Note: We might want to replace this hash algorithm with the one we use in blobfs.

Directory chunk (Type “DIR-----”)

The directory chunk is required. Entries in the directory chunk must have unique names and the entries must be sorted by name in increasing lexicographical octet order (e.g., as compared by memcmp).

  • Concatenated directory table entries.

These entries represent the files contained in the archive. Directories themselves are not represented explicitly, which means archives cannot represent empty directories.

Directory table entry

  • Name.
    • 32 bit offset from the start of the directory names chunk to the path data, in bytes.
    • 16 bit length of name, in bytes.
  • 16 bits of zeros, reserved for future use.
  • Data.
    • 64 bit offset from start of archive to the start of the content chunk, in bytes.
    • 64 bit length of the data, in bytes.
  • 64 bits of zeros, reserved for future use.

Directory hash chunk (Type “DIRHASH-”)

The directory hash chunk is optional.

  • 32 bit hash algorithm identifier.
    • Must be 1.
    • Identifies “SHA-256”.
  • 32 bit length of each hash.
    • Must be 32.
  • Concatenated octets of hashes
    • Each entry is the hash of the data in the content chunk associated with the corresponding entry in the directory table.

Directory names chunk (Type “DIRNAMES”)

The directory names chunk is required and is used by the directory chunk to name the content chunks. Path data must be sorted in increasing lexicographical octet order (e.g., as compared by memcmp).

  • Concatenated path data (no encoding specified).
  • Zero padding to next 8 byte boundary.

Note: The offsets used to index into the path data are 32 bits long, which means there is no reason to create a directory name chunk that is larger than 4 GB.

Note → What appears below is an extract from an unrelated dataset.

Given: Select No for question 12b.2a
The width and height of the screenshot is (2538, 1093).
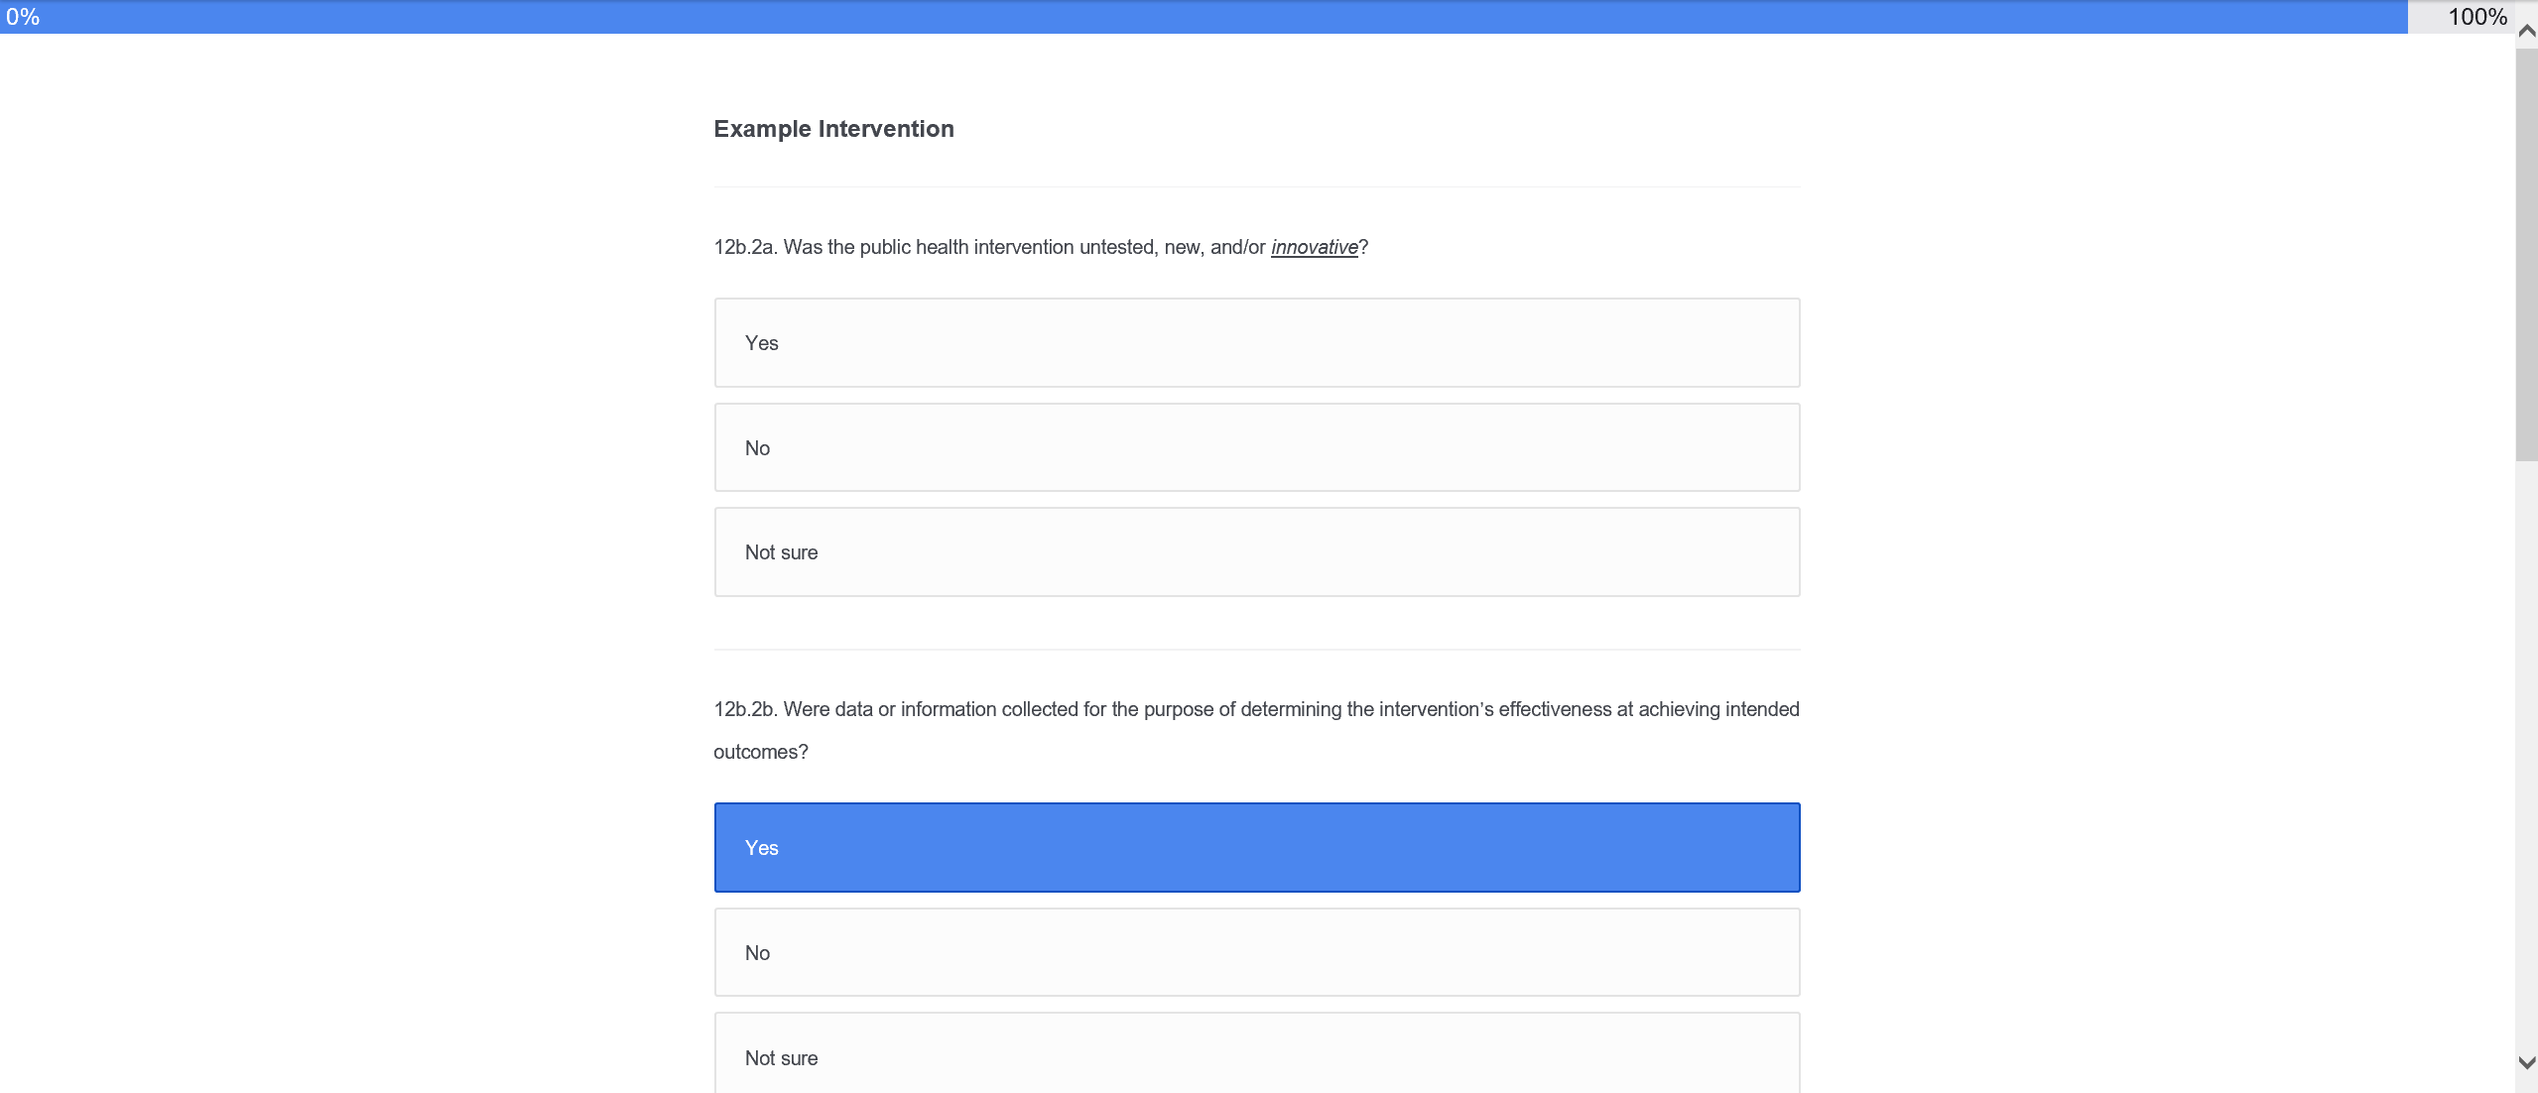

Although no encoding is specified, clients that wish to display path data using unicode may attempt to decode the data as UTF-8. The path data might or might not be UTF-8, which means that decoding might fail.

Path data

  • Octets of path.
    • Must not be empty.
    • Must not contain a 0x00 octet.
    • The leading octet must not be 0x2F (‘/’).
    • The trailing octet must not be 0x2F (‘/’).
    • Let segments be the result of splitting the path on 0x2F (‘/’). Each segment must meet the following requirements:
      • Must not be empty.
      • Must not be exactly 0x2E (‘.’)
      • Must not be exactly 0x2E 0x2E (‘..’)

Content chunk

Content chunks must be after all the chunks listed in the index chunk. The content chunks must appear in the archive in the order they are listed in the directory.

  • data

The data must be aligned on a 4096 byte boundary from the start of the archive and the data must be padded with zeros until the next 4096 byte boundary.